Opiszę Wam jak sytuacja w moim mieście wygląda.
Jest biblioteka główna wraz z kilkoma filiami. Nowości kupowane są po równo do każdej biblio.
Jakiś rok temu zaczęli wdrażać system internetowy. Katalog, rezerwacja, dostępna czy wypożyczona, własne konto na którym z domu mogę sobie przedłużać itd. Piękna sprawa. Bardzo ułatwia i przyśpiesza wypożyczanie.
Na dzień dzisiejszy sprawa wygląda tak, że w dwóch bibliotekach system działa całościowo że tak powiem a w pozostałych 6 wypożycza się na tzw papier standardowo. Jedyne co działa przez int w tych 6 to katalog na zasadzie przeglądania książek które biblio posiada. Ale nie widać już czy jest wypożyczona czy przetrzymana czy dostępna.
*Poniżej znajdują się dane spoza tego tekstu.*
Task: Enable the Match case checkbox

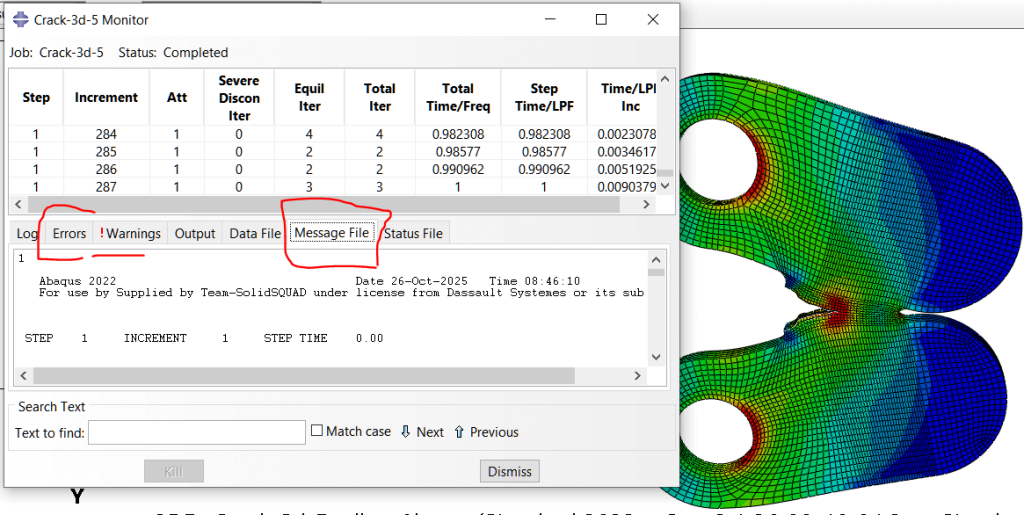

Więc trzeba biegać i pytać panią.
Ja mam najbliżej do głównej w której ruch jest niesamowity, oraz do jednej z filii.
Te pogardzające i lekceważące spojrzenia pań to chyba norma. Teraz olewam, kiedy widzę znowu ten ironiczno głupi uśmieszek, ale na początku nie byłam taka twarda
Alee ale ja chciałam o czymś innym też. W tamtym tygodniu piany dostałam.
Poszłam do tej filii i tak sobie przeglądam co nowego na półkach(specjalny regał z nowościami stoi) ale tu jak zwykle 5 książek na krzyż- myślę sobie"kurcze ależ tu rotacja musi być skoro co pójdę to nic z tych nowości co w katalogu int jest umieszczonych -nie ma, a pani biblio mówi że wypożyczone i trzeba przychodzić i pytać!" A w Głównej bibliotece pomimo ogromnego ruchu calutki regał nowości.
.Jakaś kobitka w międzyczasie weszła i taki oto obrazek widzę przy biurku szanownej pani bibliotekarki kątem oka----------- pani biblio mówi " Zosieńko coś ci wybiorę oczywiście- odwraca się i za kwiatkami taki 2x 1m regał przegląda. Regał totalnie niewidoczny bo odwrócony tyłkiem do wejścia, bok zastawiony kwiatkami i ustawiony za biurkiem wiec podejść nie można jak do pozostałych regałów. Podeszłam i ustawiam się za za kobitką w kolejce i widzę same nowości biblio jej podaje do wyboru z tego regału. Pani wybiera i wychodzi. Ja głupia już się cieszę ze znajdę to na co poluję w tych nowościach i pytam czy mogę przejrzeć regał a tu zonk- TE KSIĄŻKI SĄ JUŻ ZAREZERWOWANE I WCHODZIĆ ŻEBY PRZEJRZEĆ NIE WOLNO-rzecze biblio z miną twardziela. Zatkało mnie, pozbierałam ząbki z podłogi i wyszłam. W domu przyszła refleksja. Za późno wiem.
Ale to jak w mojej spółdzielni normalnie.... iść coś załatwić z tymi kobietami to najpierw nervosolu trzeba sobie zaaplikować.
Przykre to postępowanie pani biblio bo książki w bibliotece są dla wszystkich a nie tylko dla jej koleżanek. W głównej sytuacja jest jasna- przez internet przeglądam rezerwuję i idę odebrać. A tu takie jakieś cuda wianki
Wyżaliłam się
Jeszcze jedna sprawa. W tej Głównej przy wyjściu ustawione są dwa regały z niechcianymi książkami podobnie jak u Was
po 1zl od HQ do Puszkina
A tak serio to dzięki tej akcji zaczynam sobie powiększać domową biblioteczkę. Np ost razem piękne wydanie potopu w 3 tomach wygrzebałam za 3 zł. Gruba oprawa stare wydanie fajny papier... Malina!